■ **Your task**: From the data, return each line holding the word "Uncheck".

*** Begin section ***

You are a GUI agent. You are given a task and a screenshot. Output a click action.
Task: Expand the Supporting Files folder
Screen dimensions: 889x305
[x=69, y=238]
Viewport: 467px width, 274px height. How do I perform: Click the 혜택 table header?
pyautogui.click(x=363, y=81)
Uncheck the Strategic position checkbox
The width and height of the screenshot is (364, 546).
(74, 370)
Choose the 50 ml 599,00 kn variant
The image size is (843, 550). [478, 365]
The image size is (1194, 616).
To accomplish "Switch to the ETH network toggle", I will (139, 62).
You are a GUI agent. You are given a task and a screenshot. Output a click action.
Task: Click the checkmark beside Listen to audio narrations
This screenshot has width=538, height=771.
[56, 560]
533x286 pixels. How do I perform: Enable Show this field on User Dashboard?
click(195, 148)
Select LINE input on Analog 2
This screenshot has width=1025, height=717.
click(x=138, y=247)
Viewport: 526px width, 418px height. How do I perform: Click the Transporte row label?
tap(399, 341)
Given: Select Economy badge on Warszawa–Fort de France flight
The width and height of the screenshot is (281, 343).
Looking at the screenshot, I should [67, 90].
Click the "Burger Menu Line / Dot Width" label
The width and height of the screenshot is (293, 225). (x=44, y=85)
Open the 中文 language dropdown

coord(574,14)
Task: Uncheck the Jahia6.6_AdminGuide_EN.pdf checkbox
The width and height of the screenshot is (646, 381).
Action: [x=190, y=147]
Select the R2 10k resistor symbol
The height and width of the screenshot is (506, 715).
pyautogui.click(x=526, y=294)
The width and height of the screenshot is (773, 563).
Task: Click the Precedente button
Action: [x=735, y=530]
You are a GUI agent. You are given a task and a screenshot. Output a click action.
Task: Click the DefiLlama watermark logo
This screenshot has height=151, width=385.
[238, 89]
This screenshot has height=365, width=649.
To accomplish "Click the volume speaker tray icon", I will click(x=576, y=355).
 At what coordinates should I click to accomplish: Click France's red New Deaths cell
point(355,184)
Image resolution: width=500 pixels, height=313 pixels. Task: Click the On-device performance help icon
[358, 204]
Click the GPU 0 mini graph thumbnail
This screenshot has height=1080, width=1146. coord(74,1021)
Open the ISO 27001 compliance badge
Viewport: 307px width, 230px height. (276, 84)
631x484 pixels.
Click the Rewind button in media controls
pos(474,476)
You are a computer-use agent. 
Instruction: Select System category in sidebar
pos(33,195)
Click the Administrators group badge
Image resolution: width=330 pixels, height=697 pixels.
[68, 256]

*** End section ***

■ **Answer to this task**:
Uncheck the Strategic position checkbox
Task: Uncheck the Jahia6.6_AdminGuide_EN.pdf checkbox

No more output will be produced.